**EXERCISE SET**
(1) List every distinct date or time reference in the page_pool patch thread, giving each one only once.
(2) Write the next part of the page_pool patch thread, starting after its last line.

Re: [PATCH net v2 1/2] page_pool: fix timing for checking and disabling napi_local

Posted by Jakub Kicinski 1 month, 2 weeks ago

On Wed, 9 Oct 2024 11:33:02 +0800 Yunsheng Lin wrote:
> Or I am missing something obvious here?

Seemingly the entire logic of how the safety of the lockless caching 
is ensured.

But I don't think you don't trust my opinion so I'll let others explain
this to you..

Re: [PATCH net v2 1/2] page_pool: fix timing for checking and disabling napi_local

Posted by Yunsheng Lin 1 month, 2 weeks ago

On 2024/10/9 23:13, Jakub Kicinski wrote:
> On Wed, 9 Oct 2024 11:33:02 +0800 Yunsheng Lin wrote:
>> Or I am missing something obvious here?
> 
> Seemingly the entire logic of how the safety of the lockless caching 
> is ensured.

**SOURCE DATA**
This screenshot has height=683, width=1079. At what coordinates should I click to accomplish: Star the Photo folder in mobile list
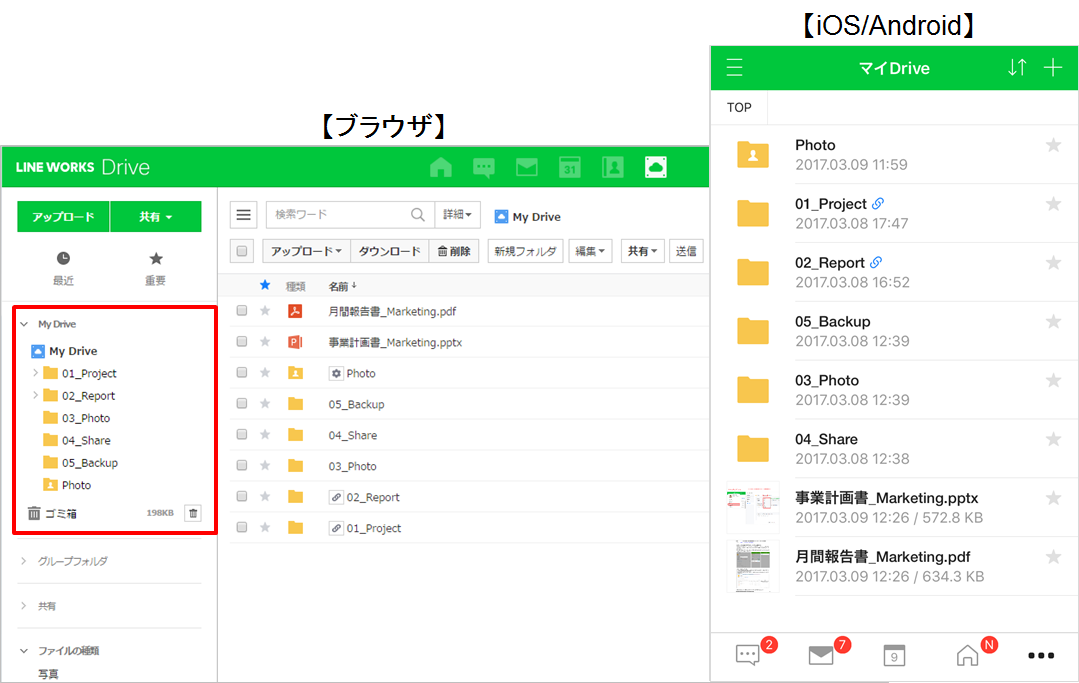pyautogui.click(x=1053, y=146)
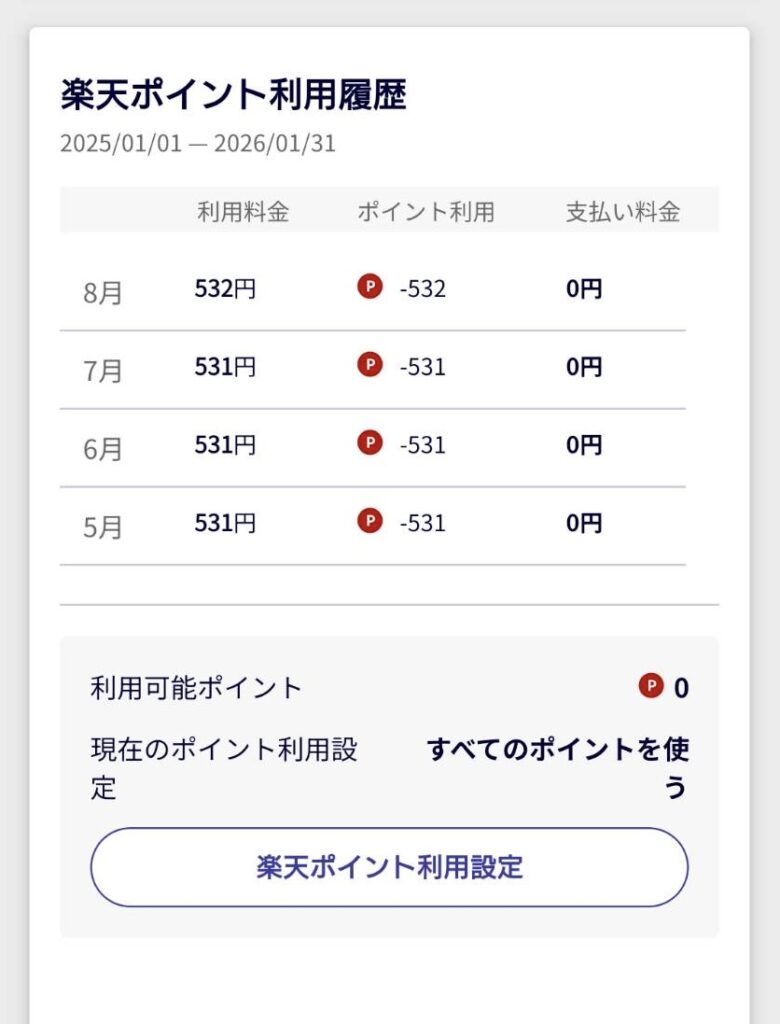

**ANSWER LIST**
(1)
- 1 month, 2 weeks ago
- Wed, 9 Oct 2024 11:33:02 +0800
- 2024/10/9 23:13

(2)
I looked at it more closely, it seems what you meant ensuring is by setting
the napi->list_owner to -1 when disabling NAPI, right?

But letting skb_defer_free_flush() holding on the napi instance to check
the napi->list_owner without synchronizing with page_pool_destroy() seems
a little surprised to me, as page_pool_destroy() may return to driver to
free the napi even if it is a very very small time window, causing a
possible used-after-free problem?

          CPU 0                           CPU1
           .                               .
           .                   skb_defer_free_flush()
           .                               .
           .                  napi = READ_ONCE(pool->p.napi);
           .                               .
page_pool_disable_direct_recycling()       .
    driver free napi memory                .
           .                               .
           .              napi && READ_ONCE(napi->list_owner) == cpuid
           .                               .

> 
> But I don't think you don't trust my opinion so I'll let others explain
> this to you..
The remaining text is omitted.